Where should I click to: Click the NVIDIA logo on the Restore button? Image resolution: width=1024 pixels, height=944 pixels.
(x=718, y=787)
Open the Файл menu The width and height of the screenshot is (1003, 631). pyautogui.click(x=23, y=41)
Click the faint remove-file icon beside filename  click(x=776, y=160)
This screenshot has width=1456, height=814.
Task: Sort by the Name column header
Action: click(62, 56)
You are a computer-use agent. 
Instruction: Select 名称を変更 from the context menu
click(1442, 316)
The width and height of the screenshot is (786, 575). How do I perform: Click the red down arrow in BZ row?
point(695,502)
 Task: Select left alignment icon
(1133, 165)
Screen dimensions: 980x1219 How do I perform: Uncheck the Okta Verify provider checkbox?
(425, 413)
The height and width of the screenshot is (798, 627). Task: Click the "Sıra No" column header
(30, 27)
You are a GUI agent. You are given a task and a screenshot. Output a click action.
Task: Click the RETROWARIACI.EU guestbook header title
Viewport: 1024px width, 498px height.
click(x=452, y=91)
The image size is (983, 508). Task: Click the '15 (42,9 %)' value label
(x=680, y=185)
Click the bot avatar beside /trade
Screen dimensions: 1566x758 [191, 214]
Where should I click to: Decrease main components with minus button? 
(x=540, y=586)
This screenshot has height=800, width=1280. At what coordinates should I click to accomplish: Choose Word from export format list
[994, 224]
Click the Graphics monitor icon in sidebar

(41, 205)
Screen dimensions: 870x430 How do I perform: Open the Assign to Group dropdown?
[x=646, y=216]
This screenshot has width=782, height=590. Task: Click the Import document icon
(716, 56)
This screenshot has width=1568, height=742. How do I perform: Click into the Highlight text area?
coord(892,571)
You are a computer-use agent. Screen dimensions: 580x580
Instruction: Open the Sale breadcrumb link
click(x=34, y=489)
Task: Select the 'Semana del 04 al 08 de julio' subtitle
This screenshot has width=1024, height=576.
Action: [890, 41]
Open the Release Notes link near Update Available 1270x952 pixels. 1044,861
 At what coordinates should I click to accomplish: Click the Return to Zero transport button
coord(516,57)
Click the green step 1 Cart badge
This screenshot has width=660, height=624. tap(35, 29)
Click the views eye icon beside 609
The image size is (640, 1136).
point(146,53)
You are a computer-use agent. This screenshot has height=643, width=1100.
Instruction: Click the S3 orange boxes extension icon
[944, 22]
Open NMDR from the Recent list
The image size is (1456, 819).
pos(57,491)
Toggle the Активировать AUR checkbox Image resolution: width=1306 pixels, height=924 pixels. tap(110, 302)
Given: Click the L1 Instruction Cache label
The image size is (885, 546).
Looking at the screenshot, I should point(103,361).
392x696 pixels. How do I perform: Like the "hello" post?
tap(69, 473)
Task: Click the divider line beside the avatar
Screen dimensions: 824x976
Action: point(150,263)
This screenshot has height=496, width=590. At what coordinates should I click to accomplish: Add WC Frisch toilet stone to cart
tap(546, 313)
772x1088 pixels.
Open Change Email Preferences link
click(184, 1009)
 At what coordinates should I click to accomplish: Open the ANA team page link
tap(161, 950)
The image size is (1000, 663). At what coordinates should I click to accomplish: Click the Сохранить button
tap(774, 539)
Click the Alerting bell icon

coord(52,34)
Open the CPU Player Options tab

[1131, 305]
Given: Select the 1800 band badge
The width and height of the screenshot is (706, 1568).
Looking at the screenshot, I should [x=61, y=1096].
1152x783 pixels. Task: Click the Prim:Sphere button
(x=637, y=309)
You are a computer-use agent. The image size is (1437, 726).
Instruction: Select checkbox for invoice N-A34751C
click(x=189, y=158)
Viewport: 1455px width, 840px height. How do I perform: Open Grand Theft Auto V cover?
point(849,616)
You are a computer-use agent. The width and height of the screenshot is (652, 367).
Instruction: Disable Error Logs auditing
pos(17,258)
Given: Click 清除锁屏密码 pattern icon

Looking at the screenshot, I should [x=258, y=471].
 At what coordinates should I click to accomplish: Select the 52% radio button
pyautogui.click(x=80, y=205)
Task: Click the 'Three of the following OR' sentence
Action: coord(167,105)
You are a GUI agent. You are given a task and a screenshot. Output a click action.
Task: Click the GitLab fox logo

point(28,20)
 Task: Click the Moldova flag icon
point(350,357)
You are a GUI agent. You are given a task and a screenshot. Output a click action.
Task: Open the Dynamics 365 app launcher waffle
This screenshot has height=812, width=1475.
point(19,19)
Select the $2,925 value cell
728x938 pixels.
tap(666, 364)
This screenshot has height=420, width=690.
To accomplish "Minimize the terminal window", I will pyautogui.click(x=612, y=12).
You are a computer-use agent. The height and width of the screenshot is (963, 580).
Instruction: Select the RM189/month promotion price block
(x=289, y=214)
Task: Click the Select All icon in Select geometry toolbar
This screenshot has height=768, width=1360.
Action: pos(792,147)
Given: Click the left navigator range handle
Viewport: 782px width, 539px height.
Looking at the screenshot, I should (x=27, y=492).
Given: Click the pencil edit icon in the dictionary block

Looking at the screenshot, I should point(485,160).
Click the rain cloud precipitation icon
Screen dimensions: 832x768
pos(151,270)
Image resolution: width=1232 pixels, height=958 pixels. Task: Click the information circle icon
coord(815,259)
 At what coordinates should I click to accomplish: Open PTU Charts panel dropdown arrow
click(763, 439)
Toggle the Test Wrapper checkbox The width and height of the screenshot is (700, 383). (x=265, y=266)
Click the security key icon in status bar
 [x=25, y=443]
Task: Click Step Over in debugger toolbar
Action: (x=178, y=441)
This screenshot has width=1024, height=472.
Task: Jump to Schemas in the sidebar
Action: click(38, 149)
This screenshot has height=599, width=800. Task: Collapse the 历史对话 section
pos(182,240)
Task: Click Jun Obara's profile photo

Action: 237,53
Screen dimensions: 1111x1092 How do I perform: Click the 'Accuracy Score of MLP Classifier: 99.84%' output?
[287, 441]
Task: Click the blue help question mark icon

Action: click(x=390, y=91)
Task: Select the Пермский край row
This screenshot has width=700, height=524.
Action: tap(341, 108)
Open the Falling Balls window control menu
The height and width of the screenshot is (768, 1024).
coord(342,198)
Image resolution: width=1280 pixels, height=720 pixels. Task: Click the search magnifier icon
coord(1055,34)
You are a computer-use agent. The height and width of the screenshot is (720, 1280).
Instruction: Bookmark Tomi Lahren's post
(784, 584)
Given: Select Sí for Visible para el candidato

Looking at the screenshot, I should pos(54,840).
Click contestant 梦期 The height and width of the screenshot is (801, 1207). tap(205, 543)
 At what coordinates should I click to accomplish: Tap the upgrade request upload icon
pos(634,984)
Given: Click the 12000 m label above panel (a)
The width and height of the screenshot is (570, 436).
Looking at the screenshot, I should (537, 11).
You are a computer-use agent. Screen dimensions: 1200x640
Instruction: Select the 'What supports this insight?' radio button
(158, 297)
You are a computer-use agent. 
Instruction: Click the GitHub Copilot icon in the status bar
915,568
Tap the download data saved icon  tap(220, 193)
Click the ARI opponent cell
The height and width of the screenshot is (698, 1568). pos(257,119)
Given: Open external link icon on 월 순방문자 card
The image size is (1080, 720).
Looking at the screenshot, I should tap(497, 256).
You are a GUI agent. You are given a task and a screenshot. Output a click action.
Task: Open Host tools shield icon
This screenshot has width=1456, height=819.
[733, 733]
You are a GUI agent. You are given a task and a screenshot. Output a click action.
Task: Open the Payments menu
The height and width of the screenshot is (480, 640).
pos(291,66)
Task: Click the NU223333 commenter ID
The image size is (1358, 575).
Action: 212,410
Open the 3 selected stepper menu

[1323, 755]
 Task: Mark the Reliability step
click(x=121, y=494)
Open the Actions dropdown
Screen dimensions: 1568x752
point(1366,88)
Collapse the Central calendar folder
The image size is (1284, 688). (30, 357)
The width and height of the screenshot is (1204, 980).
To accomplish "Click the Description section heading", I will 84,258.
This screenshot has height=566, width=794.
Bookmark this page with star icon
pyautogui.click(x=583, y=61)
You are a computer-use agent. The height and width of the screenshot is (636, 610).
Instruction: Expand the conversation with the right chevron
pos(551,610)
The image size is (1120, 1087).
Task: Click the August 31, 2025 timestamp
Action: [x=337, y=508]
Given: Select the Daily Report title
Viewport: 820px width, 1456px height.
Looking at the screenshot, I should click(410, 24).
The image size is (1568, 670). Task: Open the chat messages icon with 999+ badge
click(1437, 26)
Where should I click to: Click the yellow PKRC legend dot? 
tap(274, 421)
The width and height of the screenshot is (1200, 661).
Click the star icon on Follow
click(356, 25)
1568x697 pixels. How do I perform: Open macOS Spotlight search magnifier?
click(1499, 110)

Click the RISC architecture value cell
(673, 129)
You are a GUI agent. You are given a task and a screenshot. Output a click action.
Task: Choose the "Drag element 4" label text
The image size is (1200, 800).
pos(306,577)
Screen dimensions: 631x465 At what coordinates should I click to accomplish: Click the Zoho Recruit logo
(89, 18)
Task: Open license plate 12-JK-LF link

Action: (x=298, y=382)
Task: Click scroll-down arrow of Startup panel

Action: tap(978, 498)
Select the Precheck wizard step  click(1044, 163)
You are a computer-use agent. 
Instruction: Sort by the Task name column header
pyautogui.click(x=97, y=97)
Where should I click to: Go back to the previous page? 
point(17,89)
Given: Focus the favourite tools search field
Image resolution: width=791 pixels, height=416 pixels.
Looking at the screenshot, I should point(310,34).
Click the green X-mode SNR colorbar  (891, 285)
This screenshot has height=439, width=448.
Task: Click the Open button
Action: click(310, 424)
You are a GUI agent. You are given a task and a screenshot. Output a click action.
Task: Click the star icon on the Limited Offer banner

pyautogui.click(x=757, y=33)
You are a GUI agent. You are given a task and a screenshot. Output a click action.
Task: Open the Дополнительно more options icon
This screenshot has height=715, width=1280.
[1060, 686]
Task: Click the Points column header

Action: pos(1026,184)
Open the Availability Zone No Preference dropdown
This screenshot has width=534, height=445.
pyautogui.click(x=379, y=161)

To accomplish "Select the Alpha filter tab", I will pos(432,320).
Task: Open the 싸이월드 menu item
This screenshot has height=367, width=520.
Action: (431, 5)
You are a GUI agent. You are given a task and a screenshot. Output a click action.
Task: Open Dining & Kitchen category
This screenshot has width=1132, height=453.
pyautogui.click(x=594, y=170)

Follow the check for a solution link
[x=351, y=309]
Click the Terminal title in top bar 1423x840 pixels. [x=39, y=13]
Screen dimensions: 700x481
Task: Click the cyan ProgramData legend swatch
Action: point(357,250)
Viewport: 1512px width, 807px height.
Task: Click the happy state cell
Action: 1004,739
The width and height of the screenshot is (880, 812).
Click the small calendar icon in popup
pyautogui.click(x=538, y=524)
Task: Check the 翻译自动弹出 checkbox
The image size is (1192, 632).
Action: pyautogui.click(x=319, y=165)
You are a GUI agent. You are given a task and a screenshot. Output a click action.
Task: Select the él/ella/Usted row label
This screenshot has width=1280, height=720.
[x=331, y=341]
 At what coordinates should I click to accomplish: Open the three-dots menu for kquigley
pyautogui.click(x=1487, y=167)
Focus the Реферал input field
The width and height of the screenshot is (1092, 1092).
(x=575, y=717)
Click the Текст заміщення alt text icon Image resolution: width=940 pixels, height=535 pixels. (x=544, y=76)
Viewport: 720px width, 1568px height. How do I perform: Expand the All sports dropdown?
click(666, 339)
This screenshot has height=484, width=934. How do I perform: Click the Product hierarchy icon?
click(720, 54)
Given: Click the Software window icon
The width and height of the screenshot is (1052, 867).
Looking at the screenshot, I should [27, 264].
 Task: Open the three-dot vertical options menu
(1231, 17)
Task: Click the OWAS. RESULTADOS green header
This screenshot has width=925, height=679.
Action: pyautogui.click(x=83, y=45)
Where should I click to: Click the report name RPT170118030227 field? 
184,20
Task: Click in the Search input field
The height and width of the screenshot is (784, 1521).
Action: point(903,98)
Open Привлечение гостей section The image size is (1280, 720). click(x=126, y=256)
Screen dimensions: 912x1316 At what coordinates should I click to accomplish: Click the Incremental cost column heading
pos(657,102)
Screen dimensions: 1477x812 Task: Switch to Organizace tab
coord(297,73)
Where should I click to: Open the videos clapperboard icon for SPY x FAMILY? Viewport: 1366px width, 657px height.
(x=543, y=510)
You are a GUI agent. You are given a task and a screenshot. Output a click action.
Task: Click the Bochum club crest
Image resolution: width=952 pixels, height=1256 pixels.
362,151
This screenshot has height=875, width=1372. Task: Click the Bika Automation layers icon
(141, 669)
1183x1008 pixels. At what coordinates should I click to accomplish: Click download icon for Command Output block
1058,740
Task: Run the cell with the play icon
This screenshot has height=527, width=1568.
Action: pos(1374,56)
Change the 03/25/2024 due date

**WHAT THIS TASK INVOLVES:** Using the data above, count the lines that hold the string "window". Report the number and nothing else.

**EXERCISE RESPONSE:** 3